Tuesday, December 11, 2012

I like characters to fight their story

I finished watching the anime Princess Tutu the other day, and it made me a bit more aware of what exactly I love about my favourite anime (and possibly favourite serialized work overall), Revolutionary Girl Utena. Princess Tutu is about a town that has fallen halfway into the world of stories, with the main story called The Prince and the Raven. The prince could only trap the (obviously evil, as ravens are) raven by using his own heart, leaving it scattered in the town. So the prince lives, devoid of almost all emotions, protected by his knight from the story (doomed to die at the claws of the raven), and with the raven's daughter hovering around him, looking to claim his love. You know, a fairy-tale. Into this story comes a brave duck who wants to help the prince so much that she's turned into a girl to be able to do it, as well as getting the powers of ballet, as so commonly happens.
More to the point, the story of Princess Tutu revolves around how set in stone a story is. The main antagonist in Princess Tutu isn't necessarily the raven, but the storyteller whose influence still shines through in every part of the town. The characters try to break free from the confines of the tragedy that the storyteller has made for them, especially the knight in finding a new purpose after having avoided a glorious death. It's about characters refusing to be defined by a story and roles others have written for them, whether consciously or not. In Princess Tutu, however, unlike Revolutionary Girl Utena, the story is a bit more straightforward; we know that the antagonist is the storyteller (who is a character himself, after all), at the end the characters hew quite closely to the roles they were supposed to play, having only replaced the storyteller with a more benevolent writer, and it's more the story that has been challenged, rather than what happens in Utena.

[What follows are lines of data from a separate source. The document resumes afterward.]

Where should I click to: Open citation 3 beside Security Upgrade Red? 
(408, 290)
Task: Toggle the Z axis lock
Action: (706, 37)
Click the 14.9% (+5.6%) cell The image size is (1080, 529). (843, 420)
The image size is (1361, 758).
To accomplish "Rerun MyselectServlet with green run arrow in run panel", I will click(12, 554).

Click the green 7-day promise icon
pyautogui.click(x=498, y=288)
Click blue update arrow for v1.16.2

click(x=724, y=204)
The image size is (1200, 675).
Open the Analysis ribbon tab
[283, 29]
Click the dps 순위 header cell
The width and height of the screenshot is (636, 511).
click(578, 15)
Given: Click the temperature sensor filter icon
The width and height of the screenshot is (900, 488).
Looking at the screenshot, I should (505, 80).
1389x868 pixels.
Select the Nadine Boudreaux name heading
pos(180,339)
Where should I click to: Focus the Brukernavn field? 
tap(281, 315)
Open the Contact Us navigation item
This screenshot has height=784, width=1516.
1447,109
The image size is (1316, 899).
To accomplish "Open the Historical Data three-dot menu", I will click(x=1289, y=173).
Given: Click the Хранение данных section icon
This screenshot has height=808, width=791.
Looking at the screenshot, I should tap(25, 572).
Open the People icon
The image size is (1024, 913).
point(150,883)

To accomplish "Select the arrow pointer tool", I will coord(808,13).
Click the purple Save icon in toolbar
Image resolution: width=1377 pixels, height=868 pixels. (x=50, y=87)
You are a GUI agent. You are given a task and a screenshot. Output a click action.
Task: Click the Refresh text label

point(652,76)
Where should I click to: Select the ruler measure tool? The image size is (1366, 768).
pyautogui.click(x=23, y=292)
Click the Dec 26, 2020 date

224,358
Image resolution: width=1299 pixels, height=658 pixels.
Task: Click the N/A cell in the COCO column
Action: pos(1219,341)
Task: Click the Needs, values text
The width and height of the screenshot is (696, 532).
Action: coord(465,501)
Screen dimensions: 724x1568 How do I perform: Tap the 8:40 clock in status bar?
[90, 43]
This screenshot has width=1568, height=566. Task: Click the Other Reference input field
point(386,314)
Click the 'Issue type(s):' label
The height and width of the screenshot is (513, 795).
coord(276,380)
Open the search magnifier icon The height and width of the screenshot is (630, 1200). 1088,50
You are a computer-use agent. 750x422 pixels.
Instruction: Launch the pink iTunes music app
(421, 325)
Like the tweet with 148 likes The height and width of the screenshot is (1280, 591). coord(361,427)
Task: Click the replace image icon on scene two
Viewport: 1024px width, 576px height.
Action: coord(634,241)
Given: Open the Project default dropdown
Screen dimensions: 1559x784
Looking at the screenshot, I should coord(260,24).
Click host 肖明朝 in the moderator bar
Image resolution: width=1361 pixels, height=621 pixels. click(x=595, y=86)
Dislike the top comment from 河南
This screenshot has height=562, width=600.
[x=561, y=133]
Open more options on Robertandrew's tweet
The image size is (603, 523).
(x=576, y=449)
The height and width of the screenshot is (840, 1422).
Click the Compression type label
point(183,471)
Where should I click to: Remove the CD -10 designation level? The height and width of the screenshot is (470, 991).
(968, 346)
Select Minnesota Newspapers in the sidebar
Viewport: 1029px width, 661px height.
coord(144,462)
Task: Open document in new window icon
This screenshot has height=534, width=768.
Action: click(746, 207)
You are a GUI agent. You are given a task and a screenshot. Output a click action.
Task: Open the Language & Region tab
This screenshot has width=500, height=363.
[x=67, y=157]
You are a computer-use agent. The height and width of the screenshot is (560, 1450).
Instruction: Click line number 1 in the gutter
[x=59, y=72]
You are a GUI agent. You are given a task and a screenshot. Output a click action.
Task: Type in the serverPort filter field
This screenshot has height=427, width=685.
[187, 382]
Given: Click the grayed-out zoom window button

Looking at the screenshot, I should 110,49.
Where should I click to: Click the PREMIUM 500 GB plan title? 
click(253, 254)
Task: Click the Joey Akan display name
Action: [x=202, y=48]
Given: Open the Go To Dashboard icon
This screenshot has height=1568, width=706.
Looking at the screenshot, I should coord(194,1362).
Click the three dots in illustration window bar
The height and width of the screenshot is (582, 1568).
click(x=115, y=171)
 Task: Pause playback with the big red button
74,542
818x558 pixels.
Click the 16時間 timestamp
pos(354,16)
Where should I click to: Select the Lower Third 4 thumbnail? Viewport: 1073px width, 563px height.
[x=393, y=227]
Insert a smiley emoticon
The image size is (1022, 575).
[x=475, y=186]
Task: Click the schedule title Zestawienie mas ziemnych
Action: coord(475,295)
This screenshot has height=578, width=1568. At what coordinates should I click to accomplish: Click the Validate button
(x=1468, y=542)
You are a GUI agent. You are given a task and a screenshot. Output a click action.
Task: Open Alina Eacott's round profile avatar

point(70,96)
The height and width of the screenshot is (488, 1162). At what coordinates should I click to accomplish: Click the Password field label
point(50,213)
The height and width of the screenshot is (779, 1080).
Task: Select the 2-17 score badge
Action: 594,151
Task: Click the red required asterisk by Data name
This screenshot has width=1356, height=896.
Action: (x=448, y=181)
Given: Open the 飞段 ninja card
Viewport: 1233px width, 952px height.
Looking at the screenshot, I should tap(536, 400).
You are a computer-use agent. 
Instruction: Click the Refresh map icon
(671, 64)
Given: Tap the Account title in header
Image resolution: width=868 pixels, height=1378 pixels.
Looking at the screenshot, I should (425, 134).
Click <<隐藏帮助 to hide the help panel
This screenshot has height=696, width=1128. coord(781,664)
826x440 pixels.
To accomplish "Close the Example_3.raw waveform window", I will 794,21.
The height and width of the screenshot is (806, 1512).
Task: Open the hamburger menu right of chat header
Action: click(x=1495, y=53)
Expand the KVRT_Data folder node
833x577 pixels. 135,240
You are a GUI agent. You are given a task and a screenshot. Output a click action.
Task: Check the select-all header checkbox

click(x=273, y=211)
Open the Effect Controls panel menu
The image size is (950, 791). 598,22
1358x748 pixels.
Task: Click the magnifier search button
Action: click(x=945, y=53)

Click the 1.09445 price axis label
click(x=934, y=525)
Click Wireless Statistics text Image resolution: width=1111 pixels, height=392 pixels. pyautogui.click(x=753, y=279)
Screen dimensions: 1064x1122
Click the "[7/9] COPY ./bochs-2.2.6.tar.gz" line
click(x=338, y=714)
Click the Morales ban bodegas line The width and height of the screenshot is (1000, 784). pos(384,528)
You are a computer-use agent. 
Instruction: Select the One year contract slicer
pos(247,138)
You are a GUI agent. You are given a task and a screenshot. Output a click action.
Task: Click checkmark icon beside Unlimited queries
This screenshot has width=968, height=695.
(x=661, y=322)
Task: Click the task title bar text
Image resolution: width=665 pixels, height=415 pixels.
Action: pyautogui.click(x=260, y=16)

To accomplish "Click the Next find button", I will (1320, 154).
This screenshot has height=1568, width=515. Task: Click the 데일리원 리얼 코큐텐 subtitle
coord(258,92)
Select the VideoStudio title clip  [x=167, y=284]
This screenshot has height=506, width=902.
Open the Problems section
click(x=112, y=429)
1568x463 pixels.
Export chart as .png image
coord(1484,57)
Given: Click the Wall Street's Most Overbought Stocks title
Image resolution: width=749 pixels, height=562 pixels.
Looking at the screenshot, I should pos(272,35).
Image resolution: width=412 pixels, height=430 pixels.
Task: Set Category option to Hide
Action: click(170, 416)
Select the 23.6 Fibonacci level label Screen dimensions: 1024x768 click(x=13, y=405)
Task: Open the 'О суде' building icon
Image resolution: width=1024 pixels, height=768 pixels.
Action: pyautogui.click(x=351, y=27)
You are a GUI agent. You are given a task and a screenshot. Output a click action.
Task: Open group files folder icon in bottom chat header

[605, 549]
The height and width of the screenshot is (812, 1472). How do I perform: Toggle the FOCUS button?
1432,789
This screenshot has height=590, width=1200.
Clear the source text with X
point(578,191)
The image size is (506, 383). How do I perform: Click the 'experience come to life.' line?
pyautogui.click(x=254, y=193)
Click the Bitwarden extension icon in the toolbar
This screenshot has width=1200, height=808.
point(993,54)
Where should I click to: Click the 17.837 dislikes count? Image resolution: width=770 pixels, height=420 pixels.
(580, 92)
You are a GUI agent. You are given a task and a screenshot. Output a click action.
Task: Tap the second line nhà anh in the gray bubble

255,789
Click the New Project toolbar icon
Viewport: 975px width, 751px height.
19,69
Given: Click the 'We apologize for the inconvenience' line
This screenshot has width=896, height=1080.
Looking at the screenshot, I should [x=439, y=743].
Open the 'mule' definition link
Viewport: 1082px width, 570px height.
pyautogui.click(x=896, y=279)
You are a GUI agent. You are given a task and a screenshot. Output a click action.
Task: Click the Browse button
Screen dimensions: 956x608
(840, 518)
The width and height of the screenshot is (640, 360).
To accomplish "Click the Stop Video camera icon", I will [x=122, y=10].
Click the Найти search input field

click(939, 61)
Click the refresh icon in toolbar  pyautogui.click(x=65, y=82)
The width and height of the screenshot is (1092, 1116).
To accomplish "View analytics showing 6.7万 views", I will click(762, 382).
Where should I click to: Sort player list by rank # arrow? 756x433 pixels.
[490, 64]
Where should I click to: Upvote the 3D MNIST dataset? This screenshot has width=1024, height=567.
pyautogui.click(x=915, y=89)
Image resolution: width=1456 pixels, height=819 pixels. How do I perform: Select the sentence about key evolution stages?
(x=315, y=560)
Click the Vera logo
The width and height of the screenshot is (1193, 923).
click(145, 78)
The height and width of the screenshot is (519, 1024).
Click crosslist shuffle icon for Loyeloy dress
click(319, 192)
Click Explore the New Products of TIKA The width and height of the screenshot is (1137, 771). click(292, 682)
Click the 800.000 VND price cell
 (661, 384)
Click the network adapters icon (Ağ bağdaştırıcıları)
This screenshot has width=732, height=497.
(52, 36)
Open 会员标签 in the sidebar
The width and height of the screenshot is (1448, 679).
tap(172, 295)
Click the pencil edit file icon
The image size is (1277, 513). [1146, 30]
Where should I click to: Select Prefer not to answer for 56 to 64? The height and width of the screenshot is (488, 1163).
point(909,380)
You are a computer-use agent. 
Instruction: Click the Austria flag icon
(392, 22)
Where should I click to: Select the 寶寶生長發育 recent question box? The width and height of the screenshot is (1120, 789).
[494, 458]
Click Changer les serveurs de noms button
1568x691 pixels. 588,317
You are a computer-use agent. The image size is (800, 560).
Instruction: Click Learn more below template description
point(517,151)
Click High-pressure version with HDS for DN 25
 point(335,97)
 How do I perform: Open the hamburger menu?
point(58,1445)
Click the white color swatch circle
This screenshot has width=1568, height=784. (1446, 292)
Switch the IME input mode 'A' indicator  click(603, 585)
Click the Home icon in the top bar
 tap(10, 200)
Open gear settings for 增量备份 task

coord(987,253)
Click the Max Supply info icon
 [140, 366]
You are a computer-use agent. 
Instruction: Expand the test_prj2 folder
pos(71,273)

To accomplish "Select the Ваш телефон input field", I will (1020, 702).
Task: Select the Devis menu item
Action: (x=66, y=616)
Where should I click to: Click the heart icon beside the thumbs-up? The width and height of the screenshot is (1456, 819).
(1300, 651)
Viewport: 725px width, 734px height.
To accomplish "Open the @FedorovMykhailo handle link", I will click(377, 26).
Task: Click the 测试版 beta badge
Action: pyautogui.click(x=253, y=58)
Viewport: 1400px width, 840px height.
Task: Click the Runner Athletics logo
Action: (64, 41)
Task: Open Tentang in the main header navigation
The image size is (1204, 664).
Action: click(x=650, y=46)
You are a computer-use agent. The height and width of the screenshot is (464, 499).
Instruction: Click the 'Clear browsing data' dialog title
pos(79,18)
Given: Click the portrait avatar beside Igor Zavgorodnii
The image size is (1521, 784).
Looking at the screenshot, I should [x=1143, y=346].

With the ending of Revolutionary Girl Utena, what is challenged is more completely the roles and archetypes that the characters are assigned by the story as it's "meant" to be told. There's no official storyteller who believes himself to be in total control, it's understood by the main players that Utena, for instance, has agency, but they believe that in the end she, and everyone else, must conform to the roles set. As a viewer, you are also led to believe that Utena should be the prince of the tale, with her princess and enemy (the evil one, the witch), and that's what you're supposed to root for. It's quite brilliant when the most visible antagonists use the approach of trying to get Utena to be their princess to defeat her, putting them as the prince and turning Utena's princess into a witch (since there can be only one princess, after all). Revolutionary Girl Utena uses the core concepts, the brave prince, the beautiful princess, and the evil witch, of fairy-tales, but doesn't otherwise use fairy tales as much as Princess Tutu, yet manages to thoroughly penetrate the problems of these archetypes when applied to characters who are multi-faceted. And in the end, instead of more or less going with the brave prince rescuing a princess, Revolutionary Girl Utena manages to deliver a message that what's wrong is not if the wrong person wins, but that limiting ourselves to roles and archetypes is what should be fought to the last breath. And that's what I love more than anything.